Time Zones' Impact On Sports' TV Audience Delivery

Time Zones' Impact On Sports' TV Audience Delivery
Photo by Daniel Abadia / Unsplash

Time zones play a huge role in TV audience delivery – especially when it comes to live sports, where delayed viewing (from game start) is less prevalent and fan base locations need to be factored in. The level of impact is different from game to game and team to team, and when you're comparing average commercial-minute (ACM) audiences vs. spot-level impressions (SLI), as iSpot dove into further with its recent report, Every Second Counts.

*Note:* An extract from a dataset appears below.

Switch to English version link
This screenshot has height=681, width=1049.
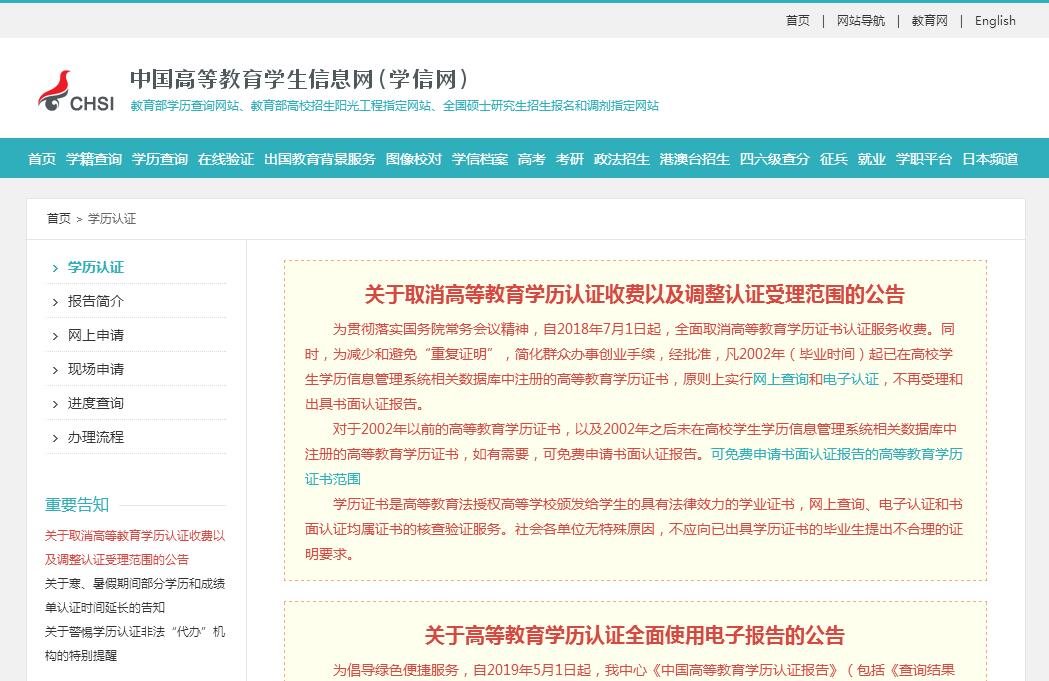click(995, 21)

  • Last fall, the 49ers and Vikings played a Monday night game in primetime in the Eastern and Central time zones, but it was a late afternoon weekday start on the West Coast (and many of the Niners' Bay Area-based fans).
  • Not surprisingly, the game’s viewership started abnormally low for the NFL, and ads in the first several pods received much smaller than normal audiences – so the game's ACM was dramatically overvalued relative to actual spot delivery in those early pods.
  • SLI showed pod 1 underdelivered by 51%, pod 2 was down 38% and pod 3 was off by 32%, before the gap closed and it right-sized by pod 6... but that doesn't do any favors for the game's early advertisers (who would usually be rewarded by strong early tune-in during NFL games).
  • The MNF goes to show that being a good team with a strong audience doesn't mean as much if the timing isn't right; while the Vikings/Niners game was middle-of-the-pack by Monday Night audiences last year, San Francisco played in two of the top four Sunday Night Football games by reach, when more local fans were available to tune in.